Bear Stearns, the fifth largest investment bank in the United States, had $17 billion in cash and salable assets on March 11. At the close of trading on Friday, March 14, the eighty-five year-old firm had an exchange-listed market capitalization of just $4 billion. Over the ensuing weekend, one of its competitors, JP Morgan Chase & Co., agreed to buy Bear Stearns in a paper transaction backed by financing from the New York Federal Reserve Bank, for just under $240 million.

In under a week, one of the venerable names of American capitalism turned to vapor. Shareholders, fully one third of whom are Bear Stearns executives and employees, whose stock traded less than a month ago at over $80, saw their interest in the company repriced at a mere $2 per share. And the offer was not for cash, but rather for the happy prospect of shares in the savior, JP Morgan!

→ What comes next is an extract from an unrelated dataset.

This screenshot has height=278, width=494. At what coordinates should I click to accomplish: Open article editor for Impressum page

Of course, news accounts and yammering commentators talking about this story yesterday described it as a ‘bailout,’ with critics of the system saying the bank should have been allowed to ‘fail,’ while government officials like SEC Chairman Christopher Cox rushed to reassure nervous investors, saying, “We have a good deal of comfort about the capital cushions at these firms at the moment.”

President Bush himself mounted the plunge-protection hustings, gathering Fed Chairman Ben Bernanke and Treasury Secretary Henry Paulson, along with Mr. Cox and others in the President’s Working Group on Financial Markets at the White House on Monday for a Sunny Jim cheerleading session designed to shore up public confidence in the orderliness of financial markets. “The United States is on top of the situation, ” he said.

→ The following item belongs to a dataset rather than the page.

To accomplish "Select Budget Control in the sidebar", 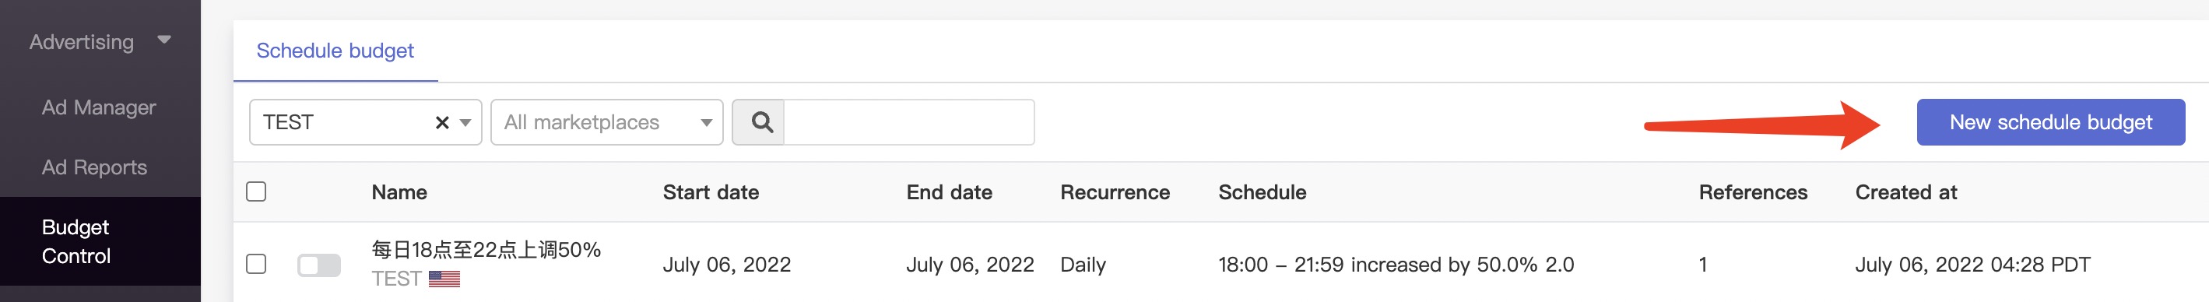I will pyautogui.click(x=76, y=241).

As this is being written, New York markets are trading today with index gains of more than 2%. Another investment bank rumored to have capital cushions not unlike those recently enjoyed by Bear Stearns — Lehman Brothers — is up more than 30%. A third, said to be in even greater peril than Lehman — Merrill Lynch — is up nearly 10%.

Mr. Bernanke will meet later today with the Fed’s Open Market Committee, with the entire universe expecting him to announce further significant reductions in the short-term federal funds rate, designed to bolster an economy that many credible observers believe has already entered a recession.

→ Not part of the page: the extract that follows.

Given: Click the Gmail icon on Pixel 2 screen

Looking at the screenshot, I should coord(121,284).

It’s never advisable to consult a crystal ball when talking about future economic prospects, though, ironically, public confidence in the economy and investor decisions about whether to buy or sell shares in a particular concern are often based, not on things as they are, but on things as corporate executives predict they will be.

For example, one of today’s trading session leaders is Yahoo, the Internet company that was recently the subject of a merger offer from Microsoft valued at $31 per share. Today the company reiterated sunny prospects for the future, saying it expects to roughly double operating cash flow over the next three years from $1.9 billion to $3.7 billion and generate $8.8 billion in revenue excluding traffic acquisition costs in 2010.

While Yahoo is posting a one-day gain of more than 5%, its stock is still trading below Microsoft’s offer price. Founder and CEO Jerry Yang said the company has “a combination of unique assets” whose value “is not fully appreciated.”

Well, maybe so.

Less than a week before his company’s bottom fell out from under him, Bear Stearns’ Alan “Ace” Greenberg responded to concerns about the firm’s liquidity saying, “It’s ridiculous, totally ridiculous.”

Turns out he was right, though not in the way many people thought at the time.